▸ **Dataset extract**
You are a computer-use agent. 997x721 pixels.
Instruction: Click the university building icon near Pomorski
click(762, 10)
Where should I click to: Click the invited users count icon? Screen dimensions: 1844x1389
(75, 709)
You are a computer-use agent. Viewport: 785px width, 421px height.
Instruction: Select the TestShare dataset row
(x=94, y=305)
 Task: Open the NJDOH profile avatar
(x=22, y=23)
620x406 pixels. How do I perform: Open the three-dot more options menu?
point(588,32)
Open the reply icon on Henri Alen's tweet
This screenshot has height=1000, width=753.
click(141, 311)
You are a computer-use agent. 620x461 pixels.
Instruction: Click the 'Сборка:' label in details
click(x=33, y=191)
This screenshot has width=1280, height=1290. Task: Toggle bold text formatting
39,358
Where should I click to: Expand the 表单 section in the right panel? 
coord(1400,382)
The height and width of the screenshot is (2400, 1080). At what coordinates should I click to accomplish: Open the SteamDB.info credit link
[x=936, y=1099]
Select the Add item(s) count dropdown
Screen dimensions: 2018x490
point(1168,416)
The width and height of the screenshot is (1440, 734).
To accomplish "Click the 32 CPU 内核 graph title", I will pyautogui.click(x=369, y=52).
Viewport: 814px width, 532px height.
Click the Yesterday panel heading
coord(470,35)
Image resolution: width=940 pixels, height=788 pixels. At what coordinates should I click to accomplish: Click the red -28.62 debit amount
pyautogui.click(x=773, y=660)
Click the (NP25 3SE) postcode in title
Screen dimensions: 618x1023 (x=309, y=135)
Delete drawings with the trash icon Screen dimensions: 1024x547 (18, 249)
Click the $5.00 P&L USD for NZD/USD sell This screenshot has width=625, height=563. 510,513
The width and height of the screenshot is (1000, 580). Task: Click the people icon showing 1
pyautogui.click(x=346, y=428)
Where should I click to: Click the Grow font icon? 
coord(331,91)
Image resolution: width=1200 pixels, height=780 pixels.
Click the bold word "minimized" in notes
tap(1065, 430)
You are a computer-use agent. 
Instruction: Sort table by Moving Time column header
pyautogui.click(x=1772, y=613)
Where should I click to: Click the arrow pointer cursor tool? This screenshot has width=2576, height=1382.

▸ **Task prompt**
Copy all of the material above exactly as it appears, line for line.

▸ **Answer to this exercise**
You are a computer-use agent. 997x721 pixels.
Instruction: Click the university building icon near Pomorski
click(762, 10)
Where should I click to: Click the invited users count icon? Screen dimensions: 1844x1389
(75, 709)
You are a computer-use agent. Viewport: 785px width, 421px height.
Instruction: Select the TestShare dataset row
(x=94, y=305)
 Task: Open the NJDOH profile avatar
(x=22, y=23)
620x406 pixels. How do I perform: Open the three-dot more options menu?
point(588,32)
Open the reply icon on Henri Alen's tweet
This screenshot has height=1000, width=753.
click(141, 311)
You are a computer-use agent. 620x461 pixels.
Instruction: Click the 'Сборка:' label in details
click(x=33, y=191)
This screenshot has width=1280, height=1290. Task: Toggle bold text formatting
39,358
Where should I click to: Expand the 表单 section in the right panel? 
coord(1400,382)
The height and width of the screenshot is (2400, 1080). At what coordinates should I click to accomplish: Open the SteamDB.info credit link
[x=936, y=1099]
Select the Add item(s) count dropdown
Screen dimensions: 2018x490
point(1168,416)
The width and height of the screenshot is (1440, 734).
To accomplish "Click the 32 CPU 内核 graph title", I will pyautogui.click(x=369, y=52).
Viewport: 814px width, 532px height.
Click the Yesterday panel heading
coord(470,35)
Image resolution: width=940 pixels, height=788 pixels. At what coordinates should I click to accomplish: Click the red -28.62 debit amount
pyautogui.click(x=773, y=660)
Click the (NP25 3SE) postcode in title
Screen dimensions: 618x1023 (x=309, y=135)
Delete drawings with the trash icon Screen dimensions: 1024x547 (18, 249)
Click the $5.00 P&L USD for NZD/USD sell This screenshot has width=625, height=563. 510,513
The width and height of the screenshot is (1000, 580). Task: Click the people icon showing 1
pyautogui.click(x=346, y=428)
Where should I click to: Click the Grow font icon? 
coord(331,91)
Image resolution: width=1200 pixels, height=780 pixels.
Click the bold word "minimized" in notes
tap(1065, 430)
You are a computer-use agent. 
Instruction: Sort table by Moving Time column header
pyautogui.click(x=1772, y=613)
Where should I click to: Click the arrow pointer cursor tool? This screenshot has width=2576, height=1382.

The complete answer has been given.